You need to open each file with Notepad++, Sublime, VSCode, or some other text editor that supports switching the charset. Switch the charset to UTF-8 and then save the file. If you are editing the files directly in linux, you might consider using iconv to convert each file to UTF-8 encoding.

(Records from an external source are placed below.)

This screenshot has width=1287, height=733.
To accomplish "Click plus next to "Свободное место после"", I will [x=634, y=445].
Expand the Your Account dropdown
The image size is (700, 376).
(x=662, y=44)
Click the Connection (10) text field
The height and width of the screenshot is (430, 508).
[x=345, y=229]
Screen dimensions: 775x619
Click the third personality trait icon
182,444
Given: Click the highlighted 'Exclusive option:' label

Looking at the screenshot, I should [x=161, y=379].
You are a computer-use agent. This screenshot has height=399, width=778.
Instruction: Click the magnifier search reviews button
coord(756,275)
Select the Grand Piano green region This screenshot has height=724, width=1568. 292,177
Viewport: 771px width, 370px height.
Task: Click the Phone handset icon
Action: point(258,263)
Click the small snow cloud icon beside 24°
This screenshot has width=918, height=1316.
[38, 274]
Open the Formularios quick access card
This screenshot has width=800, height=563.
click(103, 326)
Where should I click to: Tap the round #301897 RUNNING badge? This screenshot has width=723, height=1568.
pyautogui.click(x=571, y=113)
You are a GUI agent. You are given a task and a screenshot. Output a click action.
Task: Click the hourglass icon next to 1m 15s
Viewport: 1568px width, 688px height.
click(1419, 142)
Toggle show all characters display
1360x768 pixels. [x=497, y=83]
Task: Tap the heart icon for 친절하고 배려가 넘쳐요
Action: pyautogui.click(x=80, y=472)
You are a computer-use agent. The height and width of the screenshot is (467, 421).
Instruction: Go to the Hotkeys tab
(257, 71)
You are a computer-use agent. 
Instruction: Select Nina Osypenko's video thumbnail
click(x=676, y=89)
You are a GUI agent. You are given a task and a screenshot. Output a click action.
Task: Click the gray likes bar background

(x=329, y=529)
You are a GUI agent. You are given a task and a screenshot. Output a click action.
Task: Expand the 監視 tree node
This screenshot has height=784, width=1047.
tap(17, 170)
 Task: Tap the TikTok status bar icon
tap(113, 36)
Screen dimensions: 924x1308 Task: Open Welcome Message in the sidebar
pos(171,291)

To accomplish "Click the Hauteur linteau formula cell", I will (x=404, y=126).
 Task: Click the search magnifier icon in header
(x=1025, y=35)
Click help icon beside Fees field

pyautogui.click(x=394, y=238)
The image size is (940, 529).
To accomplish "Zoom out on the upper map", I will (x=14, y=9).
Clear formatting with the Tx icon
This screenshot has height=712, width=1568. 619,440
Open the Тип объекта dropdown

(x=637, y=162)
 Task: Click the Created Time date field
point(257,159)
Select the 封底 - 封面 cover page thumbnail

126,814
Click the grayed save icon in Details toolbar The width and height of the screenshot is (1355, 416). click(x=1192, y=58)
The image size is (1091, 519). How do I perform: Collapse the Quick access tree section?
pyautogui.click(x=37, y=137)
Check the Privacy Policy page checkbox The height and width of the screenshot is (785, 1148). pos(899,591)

Then after you've converted all your text based files to UTF-8 charset, test out nginx and the characters should display. If not, you can also try (in nginx.conf or whichever .conf file has your server configuration) add this line:

charset UTF-8;


The files and webserver must be the same charset, so converting everything to UTF-8 is the simplest way to avoid these issues in the future.